--- Supplied material Enclosed Below ---

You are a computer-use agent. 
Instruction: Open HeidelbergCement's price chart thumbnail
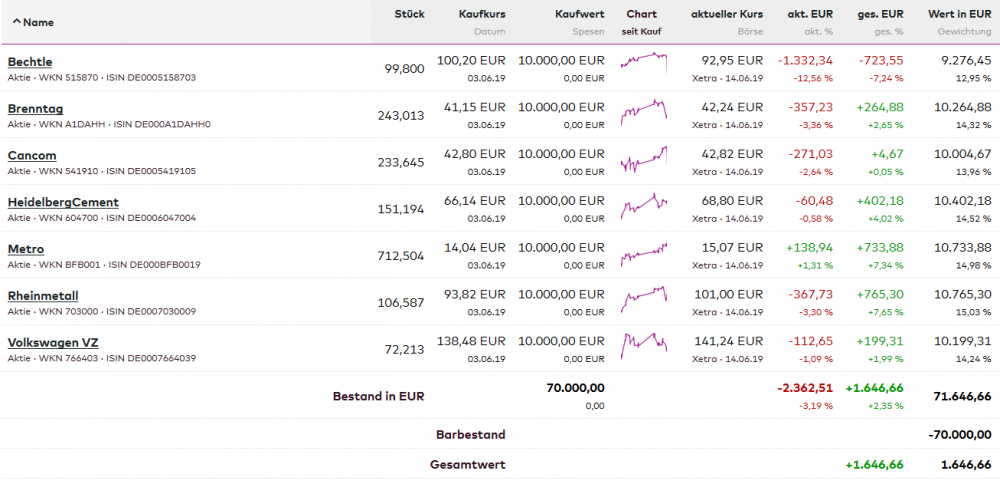643,204
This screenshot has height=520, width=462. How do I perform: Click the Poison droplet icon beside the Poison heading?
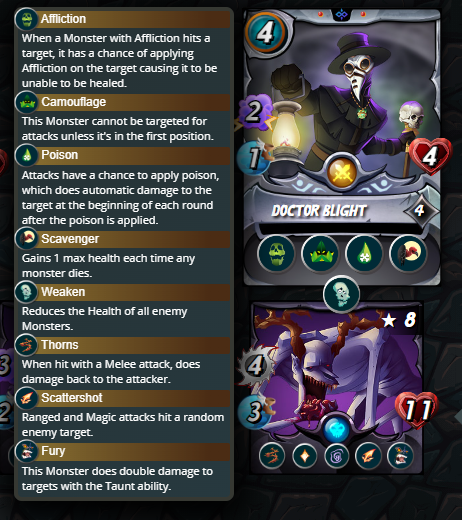(27, 155)
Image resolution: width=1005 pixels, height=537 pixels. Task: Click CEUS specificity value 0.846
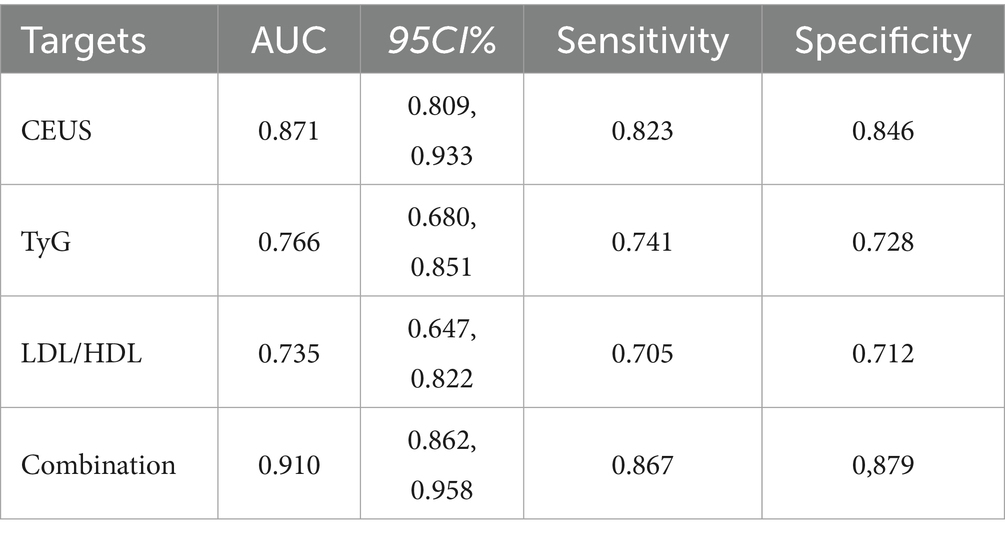[x=882, y=130]
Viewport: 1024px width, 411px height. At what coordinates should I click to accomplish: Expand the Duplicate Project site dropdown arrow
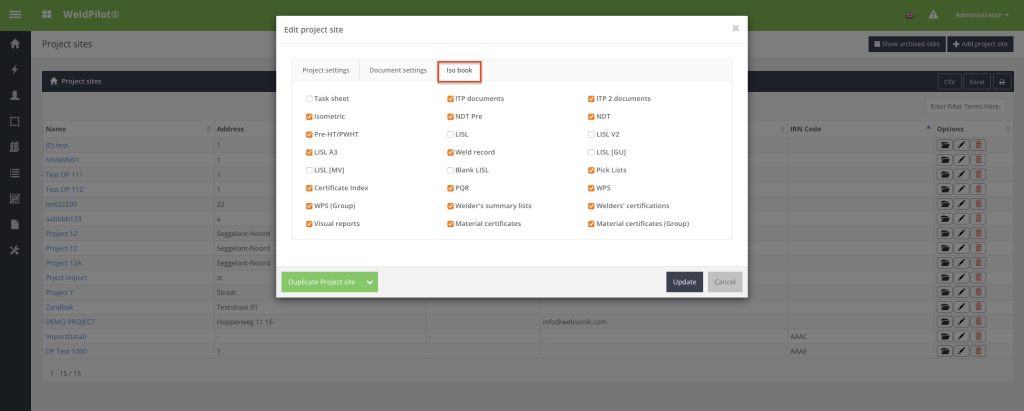370,282
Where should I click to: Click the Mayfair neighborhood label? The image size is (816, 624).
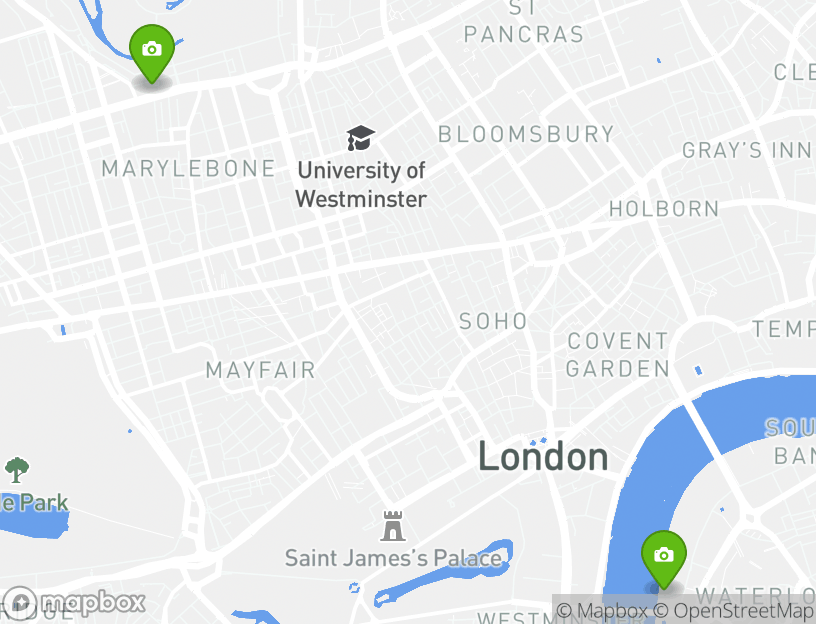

--- End of Enclosed Supplied material ---

* Try it
Set the pictures aside and reproduce the data above exactly.

* Solution for this problem
You are a computer-use agent. 
Instruction: Open HeidelbergCement's price chart thumbnail
643,204
This screenshot has height=520, width=462. How do I perform: Click the Poison droplet icon beside the Poison heading?
(27, 155)
Image resolution: width=1005 pixels, height=537 pixels. Task: Click CEUS specificity value 0.846
[x=882, y=130]
Viewport: 1024px width, 411px height. At what coordinates should I click to accomplish: Expand the Duplicate Project site dropdown arrow
370,282
Where should I click to: Click the Mayfair neighborhood label? The image size is (816, 624).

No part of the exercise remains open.